Recognizing that the career development programs reach only a population, the School moved to increase the accessibility of the learning components of the programs by developing its foundational leadership development programs (Living Leadership, Direxion). In addition, the School offers leadership development courses to public servants at all levels on a wide range of topics, including Aboriginal issues, policy making, coaching, diversity and values and ethics. Altogether, approximately 1,500 public servants participate in these leadership development courses annually.

In order to ensure the continued relevancy of its offerings, the School is undertaking an assessment of needs that will allow it to identify gaps. New courses are also being developed in key areas such as employee engagement and leading in crisis.

Senior Leader Development

Senior leaders shape the overall culture of an organization. The School has, therefore, undertaken to support this group with specialized learning activities. In addition to formal orientation sessions for senior leaders, the School provides development opportunities for senior leaders through seminars, workshops and speakers that enable them to discuss management and leadership challenges, and also to be exposed to experts in a wide range of fields.

For senior leaders, the School is developing new leadership development opportunities that address specific needs. In response to the need for increased global awareness, the School has developed two new courses: How Washington Really Works, which will provide executives with a grounding on managing linkages with the U.S., and the Cabinet Secretaries' International Program Leadership Across Borders, which will strengthen the development of strategic leadership skills in a global context.

Organizational Leadership

The School provides advice to senior public service leaders on how to use organizational learning and organizational development to help advance their organization's management agenda. This contributes to strengthening organizational leadership and innovative public sector management by building close working relationships with departments on transformational issues. Working with management teams on organizational leadership issues helps support the wider adoption of best management practices.

Conclusion

The Canada School of Public Service has a Role to Play in Public Service Renewal...

Canada's Public Service is recognized as a high-quality, professional and non-partisan institution. People are its greatest asset and the School has a key role to play in ensuring that they are equipped with excellent professional management and leadership skills to serve Canadians well. The Board of Governors would like to thank the staff of the School for their dedicated service.
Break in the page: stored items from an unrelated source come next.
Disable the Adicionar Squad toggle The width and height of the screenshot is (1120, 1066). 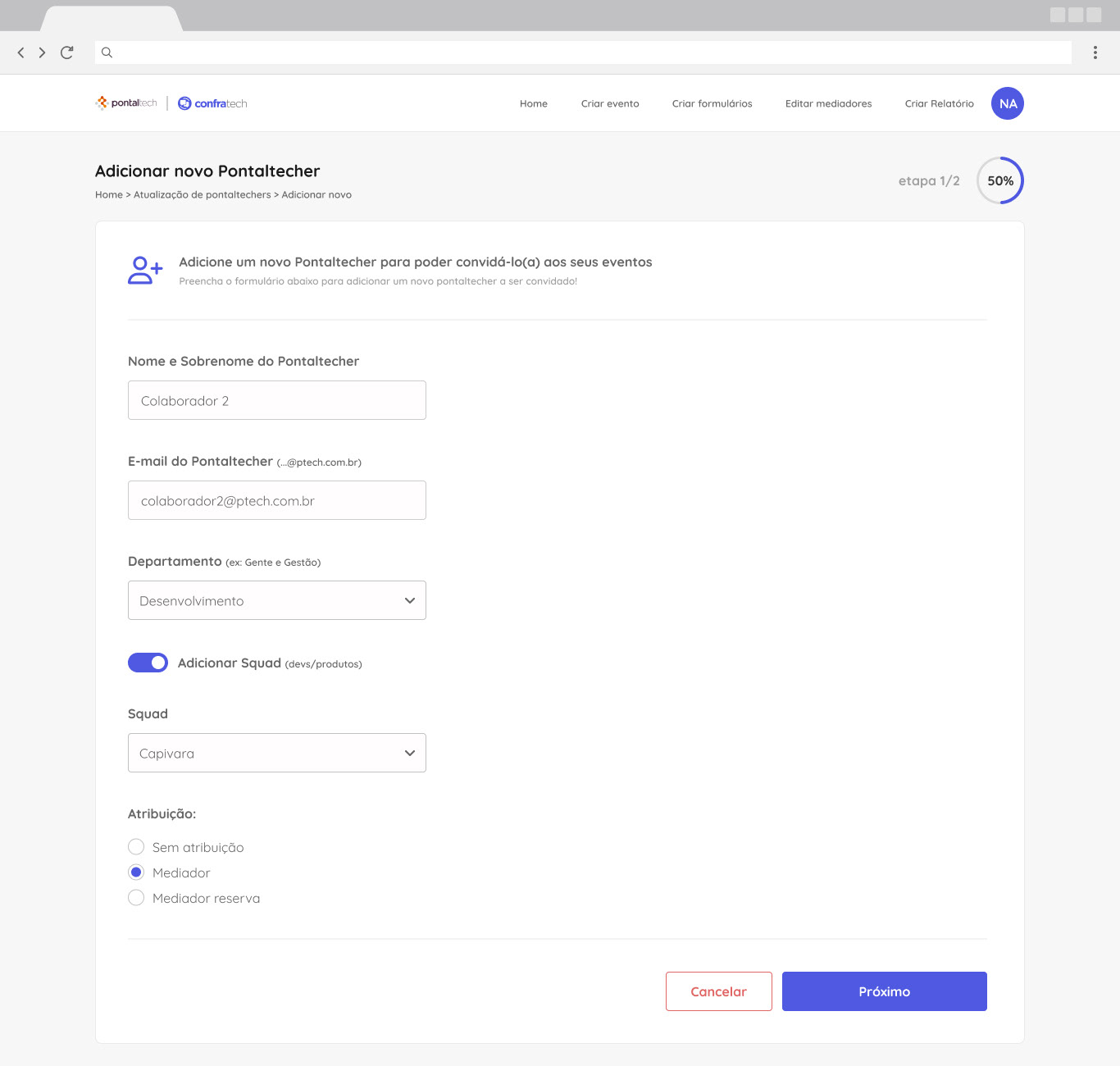pyautogui.click(x=148, y=663)
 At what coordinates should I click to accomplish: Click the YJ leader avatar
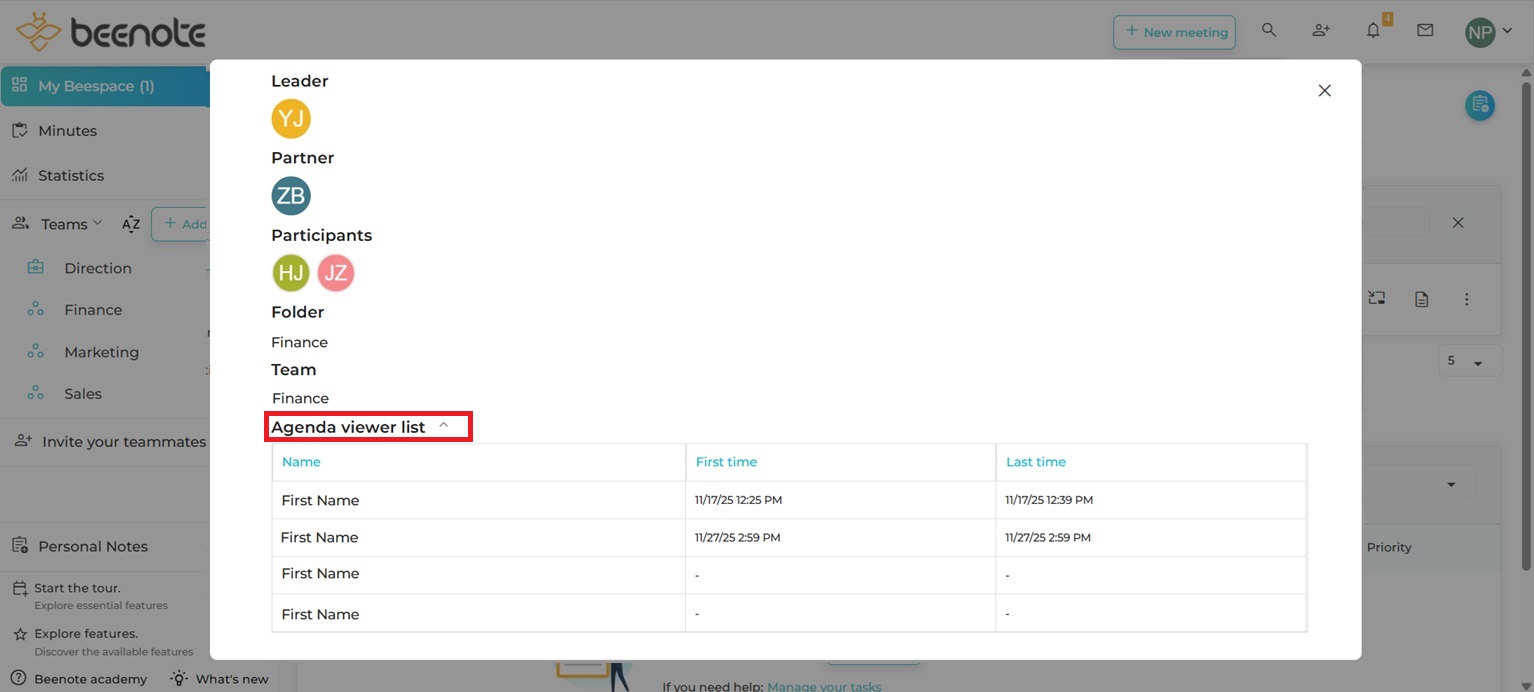tap(291, 119)
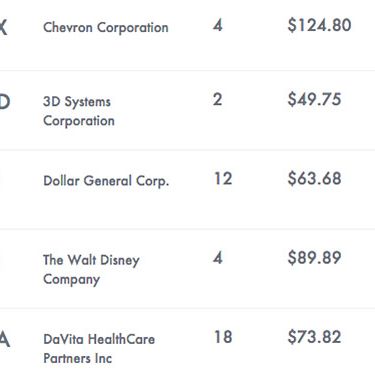375x375 pixels.
Task: Click the word Company under Walt Disney
Action: 71,279
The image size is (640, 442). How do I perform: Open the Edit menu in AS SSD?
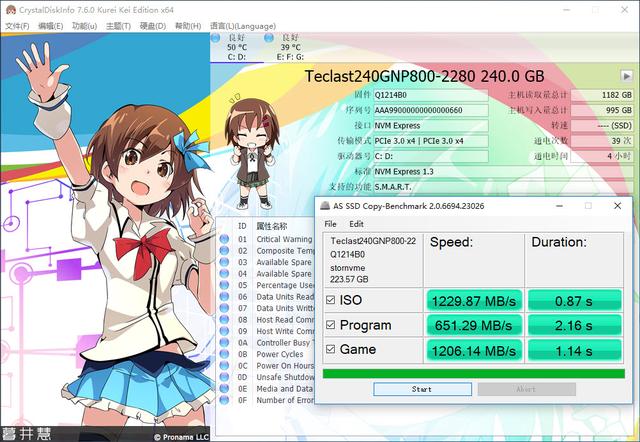coord(356,224)
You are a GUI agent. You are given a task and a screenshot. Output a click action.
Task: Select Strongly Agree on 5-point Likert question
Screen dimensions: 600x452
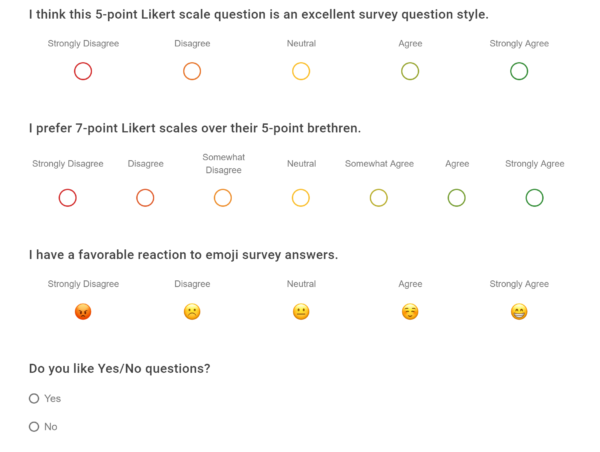519,71
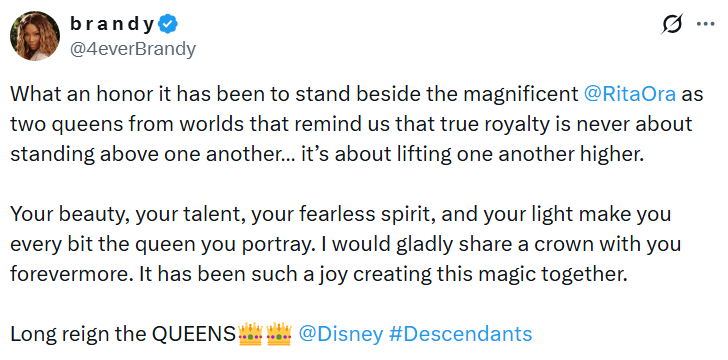728x360 pixels.
Task: Open the @RitaOra mention
Action: 630,94
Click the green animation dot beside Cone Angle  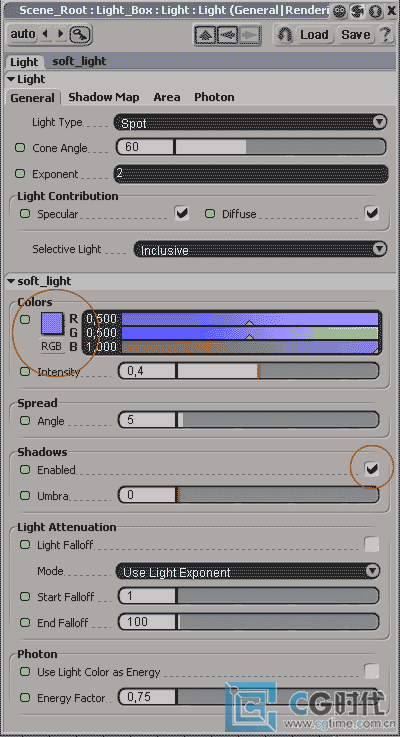(x=20, y=148)
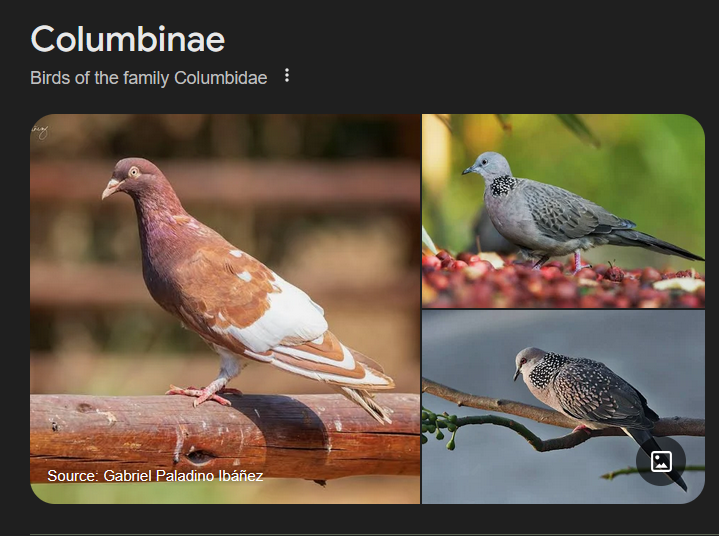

The Board of Governors recognizes that, in establishing the School, the government has provided a base from which to support a more integrated approach to learning in the Public Service. This has been a period of change, from which the School has emerged with a renewed Board, a clarity of direction, a stable budget and a framework for integrated learning. This positions the School to play a key role in the renewal of the Public Service.

In establishing the School the government has provided a base from which to support a more integrated approach to learning in the Public Service.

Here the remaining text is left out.